__DOCUMENT PASSAGE__:
▶

But there’s more. The comparator in his test is not a placebo, but an antibiotic: fidaxomicin. It’s “the world’s first trial” that puts it that way. Because this antibiotic works best against this bacteria, it is the first choice in the treatment of this infection: the reference treatment. It’s about whether Mikrobiomik’s drug would work better. And based on the results so far, it appears to be. 

Basterra is very optimistic. “The criterion for efficacy in these studies is that the patient has had no recurrence after 8 weeks.” And he assures that the results they see are “very good, both in terms of efficacy and safety.” 

His goal, he insists, is to “become the first company in the world to market a gut flora drug in oral capsules.” It is administered in a single dose of four capsules. 

Against the main cause of hospital infections 

Whom would this medicine be for? They are testing it with “elderly patients and with many chronic conditions, that is, very delicate.” People who have an imbalance in their microbiota and who are usually hospitalised and eventually become infected with CDI,” explains Basterra. 

This bacteria “is the most common cause of hospital-acquired infectious diarrhea.” One of those hospital infections for which antibiotics are less and less effective. In fact, the C. difficile bacteria is considered “one of the greatest microbial threats to human health” by the US CDC. 

Related post: Spanish researchers fear ‘silent pandemic’ of resistant bacteria 

We are talking about one of those hospital bacteria that has become resistant to antibiotics. What experts call a “silent pandemic” because “there are many deaths per year about whom little is said, says Bruno González Zorn, Professor of Microbiology at UCM and WHO Advisor on Antibiotic Resistance and One Health. It is estimated that 4,000 people die every year in Spain for this reason.

◀

__WHAT YOU ARE ASKED TO DO__:
Please reproduce the passage on Mikrobiomik's gut flora drug in full, word for word. You won't need the lines for anything.

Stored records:
▶

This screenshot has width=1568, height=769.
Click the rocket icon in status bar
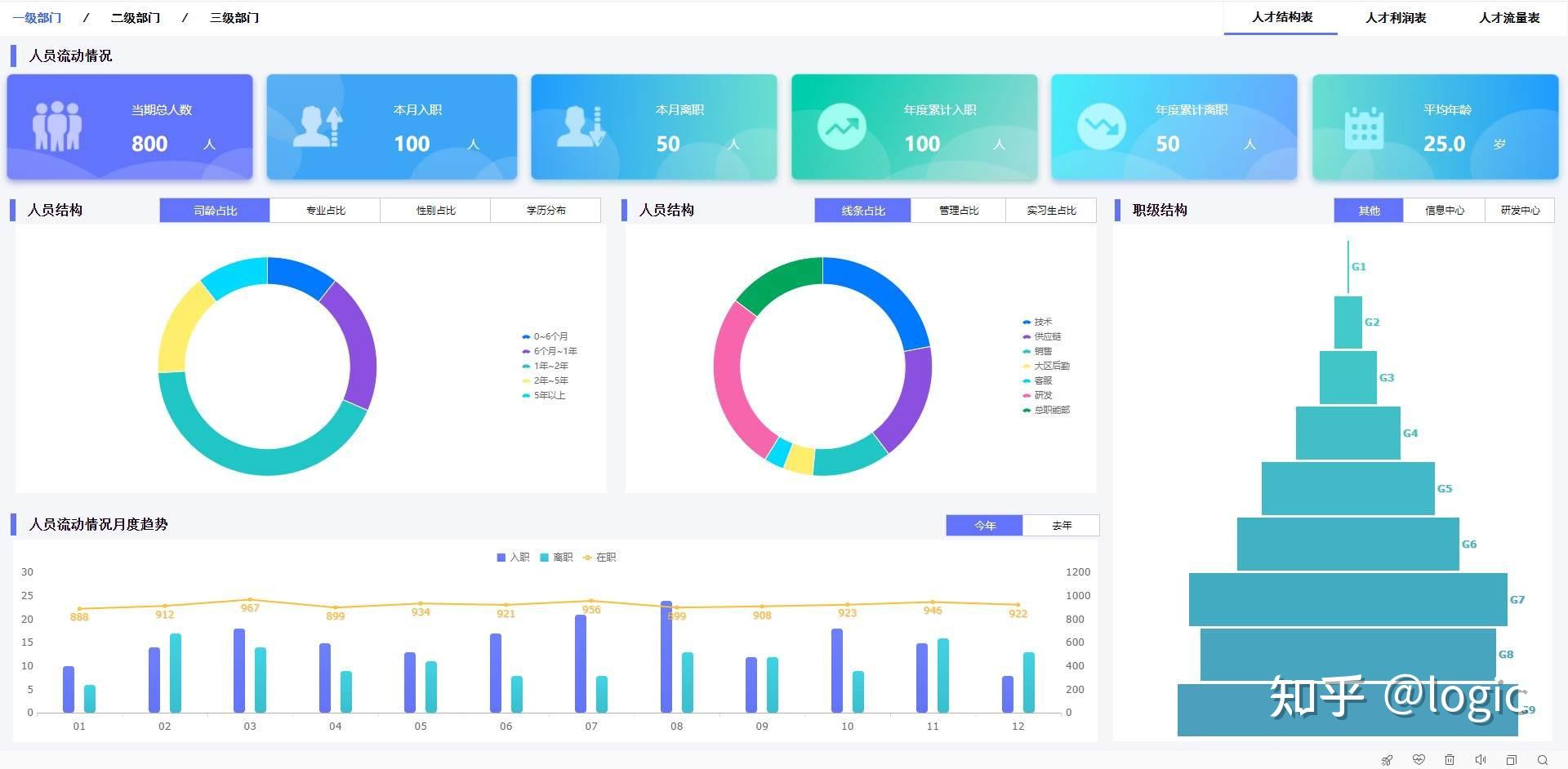pos(1387,760)
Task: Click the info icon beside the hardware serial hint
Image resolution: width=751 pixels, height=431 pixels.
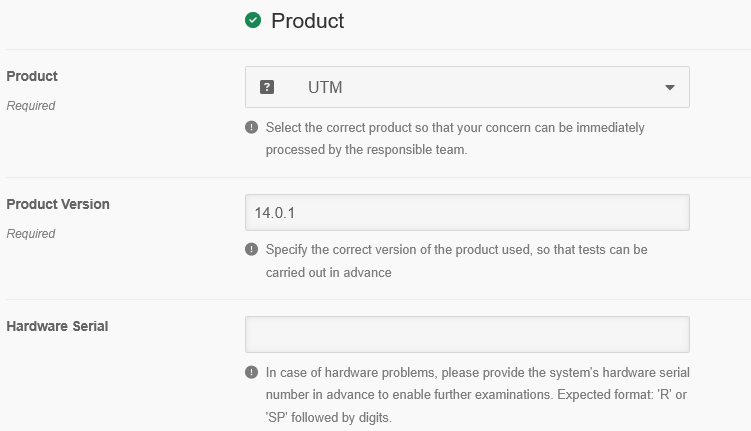Action: click(251, 372)
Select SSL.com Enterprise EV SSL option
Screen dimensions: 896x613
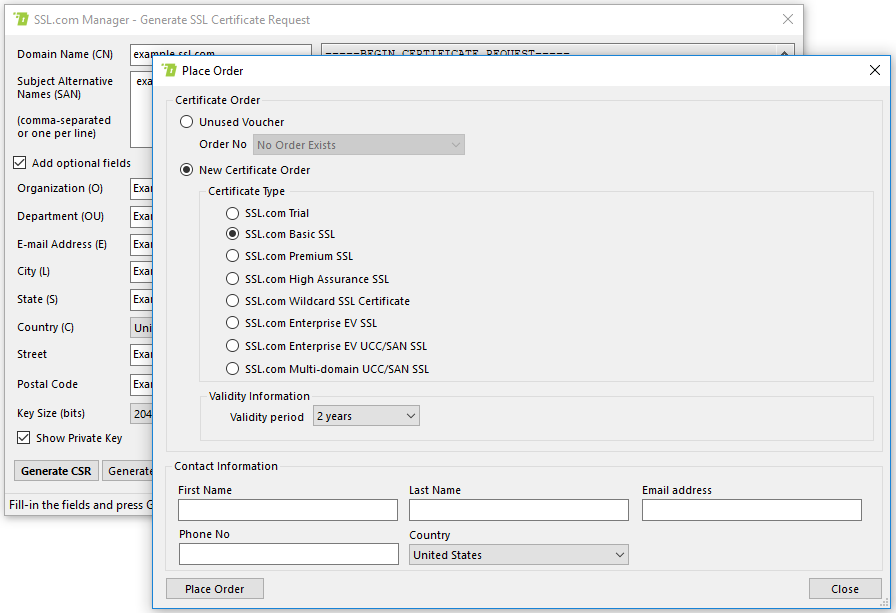[x=233, y=324]
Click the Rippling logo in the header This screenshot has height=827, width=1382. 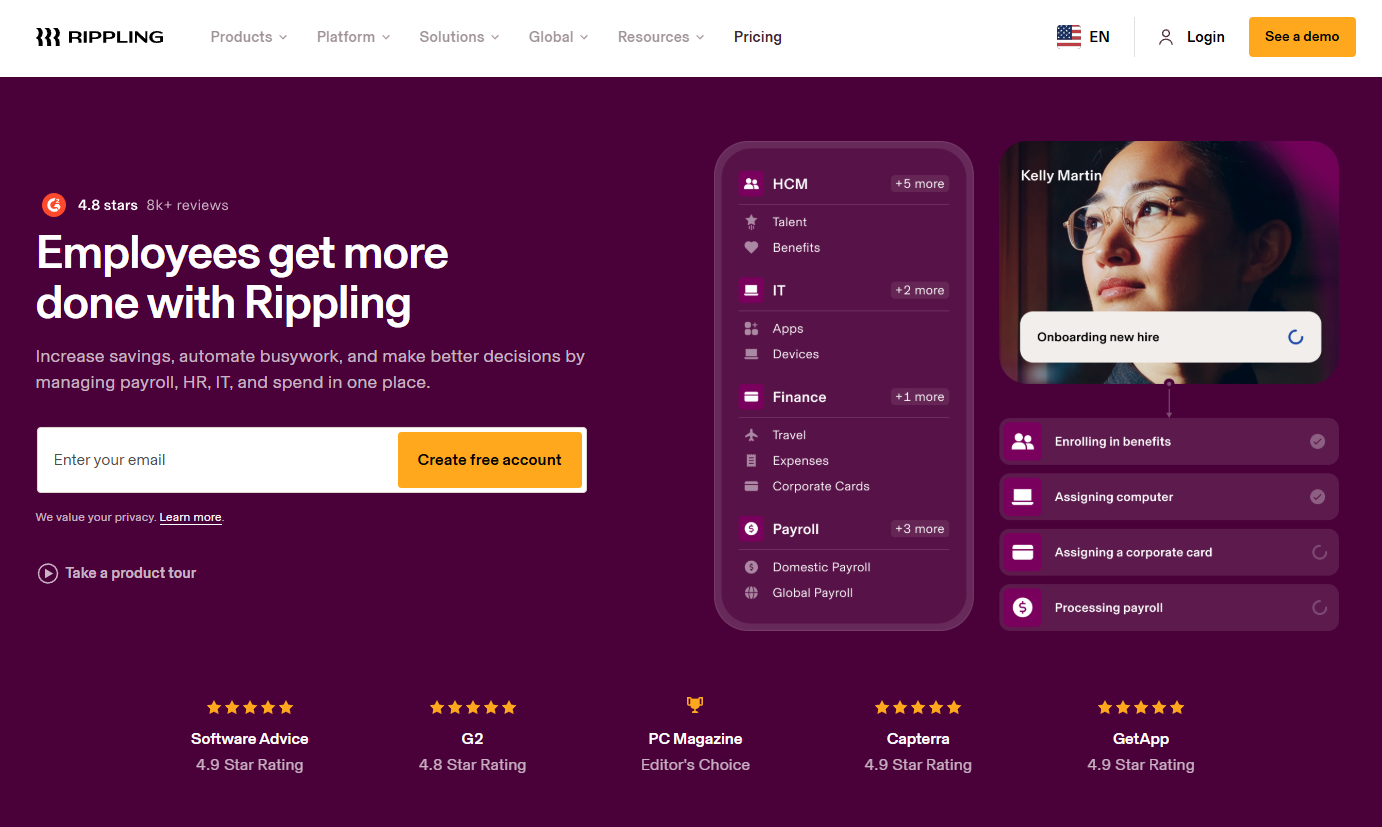pyautogui.click(x=98, y=36)
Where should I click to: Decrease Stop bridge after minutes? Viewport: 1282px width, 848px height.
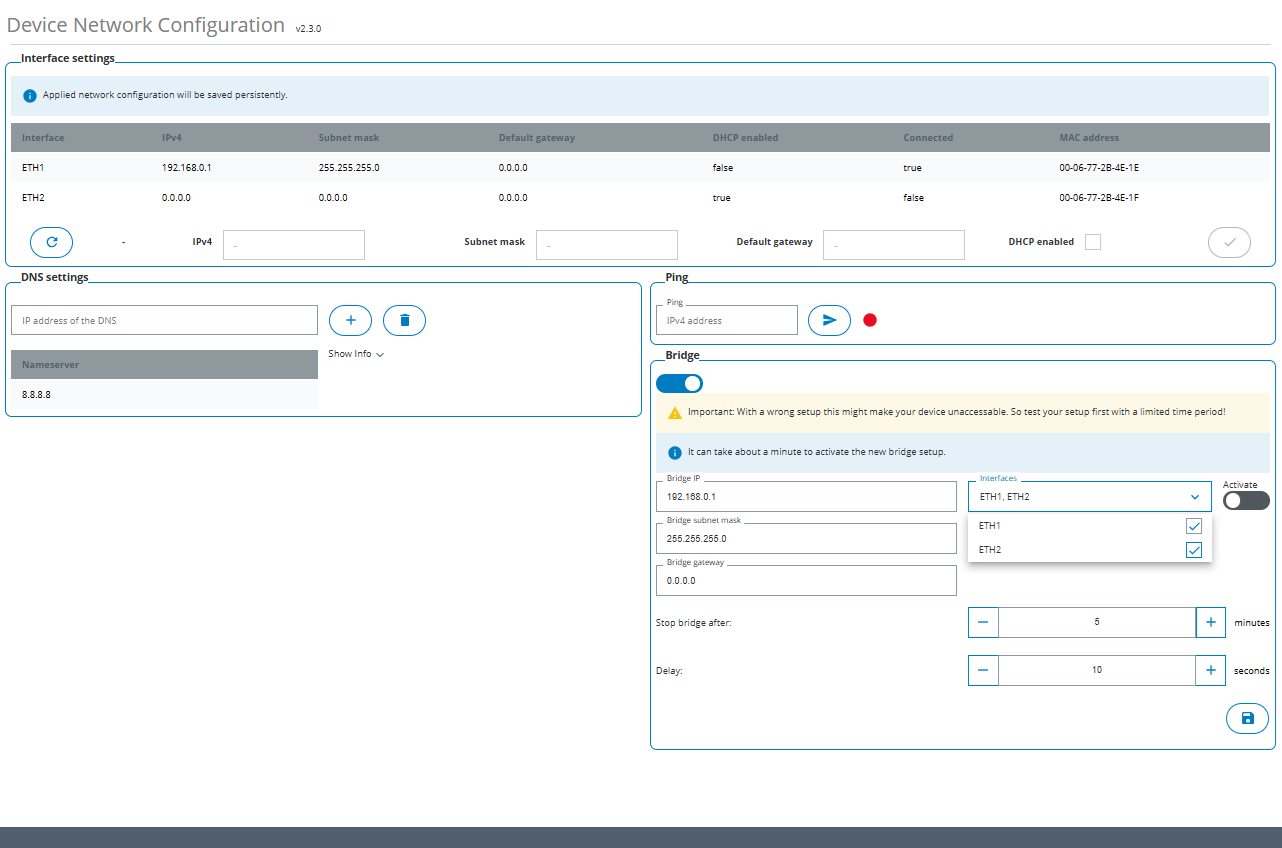[x=983, y=622]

◀

__WRITTEN RESPONSE__:
But there’s more. The comparator in his test is not a placebo, but an antibiotic: fidaxomicin. It’s “the world’s first trial” that puts it that way. Because this antibiotic works best against this bacteria, it is the first choice in the treatment of this infection: the reference treatment. It’s about whether Mikrobiomik’s drug would work better. And based on the results so far, it appears to be. 

Basterra is very optimistic. “The criterion for efficacy in these studies is that the patient has had no recurrence after 8 weeks.” And he assures that the results they see are “very good, both in terms of efficacy and safety.” 

His goal, he insists, is to “become the first company in the world to market a gut flora drug in oral capsules.” It is administered in a single dose of four capsules. 

Against the main cause of hospital infections 

Whom would this medicine be for? They are testing it with “elderly patients and with many chronic conditions, that is, very delicate.” People who have an imbalance in their microbiota and who are usually hospitalised and eventually become infected with CDI,” explains Basterra. 

This bacteria “is the most common cause of hospital-acquired infectious diarrhea.” One of those hospital infections for which antibiotics are less and less effective. In fact, the C. difficile bacteria is considered “one of the greatest microbial threats to human health” by the US CDC. 

Related post: Spanish researchers fear ‘silent pandemic’ of resistant bacteria 

We are talking about one of those hospital bacteria that has become resistant to antibiotics. What experts call a “silent pandemic” because “there are many deaths per year about whom little is said, says Bruno González Zorn, Professor of Microbiology at UCM and WHO Advisor on Antibiotic Resistance and One Health. It is estimated that 4,000 people die every year in Spain for this reason.